> TRECHO SELECIONADO:
-.-.-

Edifícios de Energia Zero são apostas para o futuro no Brasil
Edificações autossustentáveis em energia gerada por fontes renováveis e limpas têm custo de implantação maior, porém bom retorno do investimento
Texto: Redação AECweb/e-Construmarket
Utilização on-site de energia oriunda de fonte renovável (Dancestrokes/shutterstock.com)
Edifícios de Energia Zero, do inglês Zero Energy Building (ZEB), são aqueles que produzem mais energia do que consomem ao longo de um ano, tornando-se altamente eficientes do ponto de vista energético. Essas edificações usam energia oriunda de fontes renováveis, produzida on-site ou off-site.
Segundo o consultor Marcelo Sousa, da empresa Geração Renovável, nem sempre os ZEBs – ou NET ZEBs, como também são designados – são qualificados como sustentáveis, pois a autoprodução de energia é apenas metade do caminho. O restante abrange disciplinas como a gestão da água e de resíduos e a acessibilidade.
O conceito se divide em dois subgrupos: Net Zero Site Energy e Net Zero Source Energy. A diferença entre eles é que, no primeiro, a edificação é autossuficiente; já o outro não consegue gerar tudo o que consome, mas cobre o déficit adquirindo energia de fontes renováveis externas.
A regulação brasileira atual não prevê venda, para a rede pública, de excedentes de geração por fonte renovável on-site. Mas destina um crédito de energia, que poderá ser utilizado em 36 meses, e que foi ampliado para 60 meses a partir de 1º de março de 2016Marcelo Sousa
Aspecto interessante é que um ZEB não deve ser meramente energético. A produção de energia deve vir de fontes renováveis e limpas, como solar, eólica e geotermia. Além disso, a edificação não pode simplesmente produzir energia para sistemas ineficientes. A criação de um Zero Energy Building começa pela chamada inteligência arquitetônica e arquitetura bioclimática, afinal, é através do projeto de arquitetura que se pode reduzir ao mínimo possível a iluminação artificial e sistemas de climatização, sendo extremamente importante um equilíbrio entre estas duas disciplinas. "Temos de ter iluminação natural suficiente, que economize energia e gere conforto aos ocupantes, mas que não sobrecarregue os sistemas de climatização”, ensina o consultor.
É possível vender excedentes de energia?“A regulação brasileira atual não prevê venda, para a rede pública, de excedentes de geração por fonte renovável on-site. Mas destina um crédito de energia, que poderá ser utilizado em 36 meses, e que foi ampliado para 60 meses a partir de 1º de março de 2016", comenta Sousa. Para ele uma empresa até poderia instalar um sistema com o intuito de ter excedente e vendê-lo, mas economicamente ainda não é viável. "Os órgãos reguladores analisam um modelo com a possibilidade de revenda de eventuais excedentes. Como o mercado de energia renovável está muito dinâmico, podemos ter novidades nesse sentido ainda este ano”, adianta.

-.-.-

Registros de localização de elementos

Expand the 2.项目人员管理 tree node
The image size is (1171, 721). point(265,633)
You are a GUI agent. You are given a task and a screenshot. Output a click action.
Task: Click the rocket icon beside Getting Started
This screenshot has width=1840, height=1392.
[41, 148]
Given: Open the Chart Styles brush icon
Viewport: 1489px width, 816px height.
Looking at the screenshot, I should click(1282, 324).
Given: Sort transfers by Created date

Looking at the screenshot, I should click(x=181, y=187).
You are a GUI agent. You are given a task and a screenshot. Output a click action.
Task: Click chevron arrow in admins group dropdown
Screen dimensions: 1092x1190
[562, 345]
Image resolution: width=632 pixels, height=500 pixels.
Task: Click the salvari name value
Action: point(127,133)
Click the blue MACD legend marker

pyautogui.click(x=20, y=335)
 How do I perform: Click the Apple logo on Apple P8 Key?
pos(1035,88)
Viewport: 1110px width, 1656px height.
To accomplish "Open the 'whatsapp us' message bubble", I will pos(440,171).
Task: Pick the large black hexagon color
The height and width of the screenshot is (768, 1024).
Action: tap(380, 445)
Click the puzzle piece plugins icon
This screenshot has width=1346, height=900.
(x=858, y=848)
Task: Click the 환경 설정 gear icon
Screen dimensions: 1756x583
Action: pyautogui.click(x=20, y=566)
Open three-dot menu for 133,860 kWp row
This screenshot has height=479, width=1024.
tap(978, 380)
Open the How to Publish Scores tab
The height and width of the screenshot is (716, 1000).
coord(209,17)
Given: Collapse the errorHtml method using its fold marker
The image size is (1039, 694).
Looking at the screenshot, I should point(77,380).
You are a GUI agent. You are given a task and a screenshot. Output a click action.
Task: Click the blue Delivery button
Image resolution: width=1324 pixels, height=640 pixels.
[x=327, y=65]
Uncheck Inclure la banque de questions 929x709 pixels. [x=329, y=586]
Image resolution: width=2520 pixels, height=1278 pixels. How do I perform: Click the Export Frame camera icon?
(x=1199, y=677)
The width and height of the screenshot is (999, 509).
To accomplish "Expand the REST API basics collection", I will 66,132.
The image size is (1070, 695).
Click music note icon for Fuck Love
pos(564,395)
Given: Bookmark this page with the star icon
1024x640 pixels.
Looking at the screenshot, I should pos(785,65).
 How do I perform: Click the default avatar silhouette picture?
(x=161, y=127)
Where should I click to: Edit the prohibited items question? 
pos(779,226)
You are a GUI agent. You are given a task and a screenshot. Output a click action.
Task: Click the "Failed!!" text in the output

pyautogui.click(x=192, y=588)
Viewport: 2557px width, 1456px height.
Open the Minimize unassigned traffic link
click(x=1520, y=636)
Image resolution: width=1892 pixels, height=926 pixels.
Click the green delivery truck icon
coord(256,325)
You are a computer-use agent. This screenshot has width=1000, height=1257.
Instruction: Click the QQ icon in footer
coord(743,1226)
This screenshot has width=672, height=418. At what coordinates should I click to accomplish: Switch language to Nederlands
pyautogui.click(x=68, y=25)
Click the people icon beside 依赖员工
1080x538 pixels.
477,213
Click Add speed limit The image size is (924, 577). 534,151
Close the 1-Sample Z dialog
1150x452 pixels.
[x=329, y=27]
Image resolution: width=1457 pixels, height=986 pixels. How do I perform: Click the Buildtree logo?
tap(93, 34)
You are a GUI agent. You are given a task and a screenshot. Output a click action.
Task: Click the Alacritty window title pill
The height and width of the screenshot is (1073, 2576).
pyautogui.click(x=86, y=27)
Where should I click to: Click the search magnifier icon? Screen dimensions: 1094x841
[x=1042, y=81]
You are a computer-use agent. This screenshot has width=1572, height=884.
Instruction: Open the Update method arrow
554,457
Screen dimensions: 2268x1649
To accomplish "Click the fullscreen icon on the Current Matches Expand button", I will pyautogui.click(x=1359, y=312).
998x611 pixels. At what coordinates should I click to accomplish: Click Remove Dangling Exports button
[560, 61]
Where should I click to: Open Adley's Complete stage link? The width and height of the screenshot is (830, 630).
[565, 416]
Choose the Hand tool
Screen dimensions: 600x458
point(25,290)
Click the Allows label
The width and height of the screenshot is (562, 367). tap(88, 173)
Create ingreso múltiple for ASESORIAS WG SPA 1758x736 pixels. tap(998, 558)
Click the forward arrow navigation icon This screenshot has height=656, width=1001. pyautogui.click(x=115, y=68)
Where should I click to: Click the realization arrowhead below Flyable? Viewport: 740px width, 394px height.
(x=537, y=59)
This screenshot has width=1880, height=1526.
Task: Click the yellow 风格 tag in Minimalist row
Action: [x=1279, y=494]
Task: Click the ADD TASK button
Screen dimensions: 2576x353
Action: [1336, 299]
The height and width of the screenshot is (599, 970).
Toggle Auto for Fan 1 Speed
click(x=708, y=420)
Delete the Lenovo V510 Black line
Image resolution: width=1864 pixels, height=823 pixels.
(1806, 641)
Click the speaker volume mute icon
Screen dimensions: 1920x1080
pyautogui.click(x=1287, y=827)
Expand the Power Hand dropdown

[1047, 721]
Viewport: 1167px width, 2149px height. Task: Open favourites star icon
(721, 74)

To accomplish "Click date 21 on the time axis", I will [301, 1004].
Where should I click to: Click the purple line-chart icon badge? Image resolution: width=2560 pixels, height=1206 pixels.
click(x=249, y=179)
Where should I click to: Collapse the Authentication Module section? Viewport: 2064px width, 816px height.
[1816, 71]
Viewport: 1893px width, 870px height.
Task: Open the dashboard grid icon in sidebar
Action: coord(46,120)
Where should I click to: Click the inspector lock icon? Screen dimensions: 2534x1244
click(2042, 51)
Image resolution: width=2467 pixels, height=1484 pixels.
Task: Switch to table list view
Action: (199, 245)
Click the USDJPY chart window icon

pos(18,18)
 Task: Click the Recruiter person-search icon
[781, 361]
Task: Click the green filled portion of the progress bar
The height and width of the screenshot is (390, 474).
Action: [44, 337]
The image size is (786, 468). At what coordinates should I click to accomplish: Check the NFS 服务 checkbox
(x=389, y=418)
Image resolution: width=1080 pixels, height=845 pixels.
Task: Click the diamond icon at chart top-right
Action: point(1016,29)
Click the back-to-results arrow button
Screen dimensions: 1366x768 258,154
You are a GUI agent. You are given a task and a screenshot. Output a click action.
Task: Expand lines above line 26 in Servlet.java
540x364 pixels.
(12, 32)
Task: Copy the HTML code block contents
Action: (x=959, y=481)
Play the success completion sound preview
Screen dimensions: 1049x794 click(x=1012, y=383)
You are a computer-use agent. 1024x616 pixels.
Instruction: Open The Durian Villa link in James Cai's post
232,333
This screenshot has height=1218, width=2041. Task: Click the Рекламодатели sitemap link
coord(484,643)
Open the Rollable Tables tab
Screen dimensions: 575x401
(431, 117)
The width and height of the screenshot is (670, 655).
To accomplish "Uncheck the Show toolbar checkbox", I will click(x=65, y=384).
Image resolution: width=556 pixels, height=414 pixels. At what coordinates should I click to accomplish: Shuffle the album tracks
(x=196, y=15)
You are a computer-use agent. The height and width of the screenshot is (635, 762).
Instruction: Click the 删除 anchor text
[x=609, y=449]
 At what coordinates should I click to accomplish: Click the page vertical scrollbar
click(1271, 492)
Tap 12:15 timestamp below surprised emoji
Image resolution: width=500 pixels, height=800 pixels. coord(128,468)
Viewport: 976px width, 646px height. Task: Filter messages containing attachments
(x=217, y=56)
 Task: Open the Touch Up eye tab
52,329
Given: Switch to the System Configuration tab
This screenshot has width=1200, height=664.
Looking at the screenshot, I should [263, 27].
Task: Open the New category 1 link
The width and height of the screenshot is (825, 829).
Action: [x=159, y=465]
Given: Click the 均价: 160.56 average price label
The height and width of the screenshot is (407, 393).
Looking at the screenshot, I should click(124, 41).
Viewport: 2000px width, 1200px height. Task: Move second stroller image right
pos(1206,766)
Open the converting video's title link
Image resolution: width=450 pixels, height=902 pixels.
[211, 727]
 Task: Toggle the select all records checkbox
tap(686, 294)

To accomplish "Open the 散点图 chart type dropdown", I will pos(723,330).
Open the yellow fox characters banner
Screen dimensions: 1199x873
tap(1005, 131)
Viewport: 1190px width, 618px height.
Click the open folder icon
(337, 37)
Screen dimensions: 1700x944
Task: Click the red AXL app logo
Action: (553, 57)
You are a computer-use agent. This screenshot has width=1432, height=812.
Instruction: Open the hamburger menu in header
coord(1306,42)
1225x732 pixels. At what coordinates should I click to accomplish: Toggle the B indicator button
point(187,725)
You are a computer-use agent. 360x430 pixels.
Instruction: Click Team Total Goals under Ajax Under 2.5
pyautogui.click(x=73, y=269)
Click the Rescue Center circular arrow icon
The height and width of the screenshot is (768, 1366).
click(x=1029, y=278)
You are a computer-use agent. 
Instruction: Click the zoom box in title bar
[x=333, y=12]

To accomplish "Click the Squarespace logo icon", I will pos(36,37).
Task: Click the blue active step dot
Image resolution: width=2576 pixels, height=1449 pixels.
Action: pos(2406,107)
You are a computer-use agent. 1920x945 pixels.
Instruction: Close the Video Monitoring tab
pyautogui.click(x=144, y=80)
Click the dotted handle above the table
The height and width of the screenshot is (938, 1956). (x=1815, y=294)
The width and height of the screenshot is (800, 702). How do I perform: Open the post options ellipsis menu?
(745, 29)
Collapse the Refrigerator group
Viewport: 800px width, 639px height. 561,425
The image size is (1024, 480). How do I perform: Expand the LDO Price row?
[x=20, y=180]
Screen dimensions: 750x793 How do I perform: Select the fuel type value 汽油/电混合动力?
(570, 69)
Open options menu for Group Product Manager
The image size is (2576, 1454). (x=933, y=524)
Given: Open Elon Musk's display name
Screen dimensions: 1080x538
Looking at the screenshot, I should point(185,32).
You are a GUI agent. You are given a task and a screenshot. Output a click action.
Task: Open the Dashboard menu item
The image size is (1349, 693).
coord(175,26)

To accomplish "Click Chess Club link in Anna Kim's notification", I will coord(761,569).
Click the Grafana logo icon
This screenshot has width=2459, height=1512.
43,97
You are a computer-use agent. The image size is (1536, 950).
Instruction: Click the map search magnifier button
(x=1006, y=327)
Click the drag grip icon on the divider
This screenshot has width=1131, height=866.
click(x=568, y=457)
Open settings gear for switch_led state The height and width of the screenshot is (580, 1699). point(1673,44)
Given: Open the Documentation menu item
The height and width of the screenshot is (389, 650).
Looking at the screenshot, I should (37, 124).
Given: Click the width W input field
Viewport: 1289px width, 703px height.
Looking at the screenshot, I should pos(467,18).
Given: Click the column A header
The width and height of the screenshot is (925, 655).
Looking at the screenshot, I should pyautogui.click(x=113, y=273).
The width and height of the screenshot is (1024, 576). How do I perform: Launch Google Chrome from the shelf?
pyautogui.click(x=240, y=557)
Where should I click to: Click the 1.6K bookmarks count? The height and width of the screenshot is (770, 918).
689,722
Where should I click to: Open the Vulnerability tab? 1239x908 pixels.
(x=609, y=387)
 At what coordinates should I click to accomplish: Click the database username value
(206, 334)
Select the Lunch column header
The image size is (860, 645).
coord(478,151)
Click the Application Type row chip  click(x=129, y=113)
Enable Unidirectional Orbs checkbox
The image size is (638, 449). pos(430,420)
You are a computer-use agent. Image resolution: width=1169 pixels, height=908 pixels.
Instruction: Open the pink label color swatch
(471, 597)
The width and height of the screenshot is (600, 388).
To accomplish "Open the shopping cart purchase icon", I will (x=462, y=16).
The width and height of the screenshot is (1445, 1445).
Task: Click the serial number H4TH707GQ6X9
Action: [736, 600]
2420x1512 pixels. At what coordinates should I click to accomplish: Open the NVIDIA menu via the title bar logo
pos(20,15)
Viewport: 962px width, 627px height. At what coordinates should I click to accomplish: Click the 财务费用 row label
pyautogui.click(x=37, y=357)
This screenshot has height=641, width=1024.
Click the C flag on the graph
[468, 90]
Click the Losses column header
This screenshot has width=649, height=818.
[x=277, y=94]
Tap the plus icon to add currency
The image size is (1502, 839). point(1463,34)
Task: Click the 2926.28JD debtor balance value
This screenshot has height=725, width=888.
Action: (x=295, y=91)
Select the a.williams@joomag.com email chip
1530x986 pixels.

-.-.-

> EXERCÍCIO:
Transcreva, sem alterações, o trecho do texto sobre edifícios de energia zero que começa em "Edifícios de Energia Zero, do" e segue até "e a acessibilidade.".

> RESULTADO DO EXERCÍCIO:
Edifícios de Energia Zero, do inglês Zero Energy Building (ZEB), são aqueles que produzem mais energia do que consomem ao longo de um ano, tornando-se altamente eficientes do ponto de vista energético. Essas edificações usam energia oriunda de fontes renováveis, produzida on-site ou off-site.
Segundo o consultor Marcelo Sousa, da empresa Geração Renovável, nem sempre os ZEBs – ou NET ZEBs, como também são designados – são qualificados como sustentáveis, pois a autoprodução de energia é apenas metade do caminho. O restante abrange disciplinas como a gestão da água e de resíduos e a acessibilidade.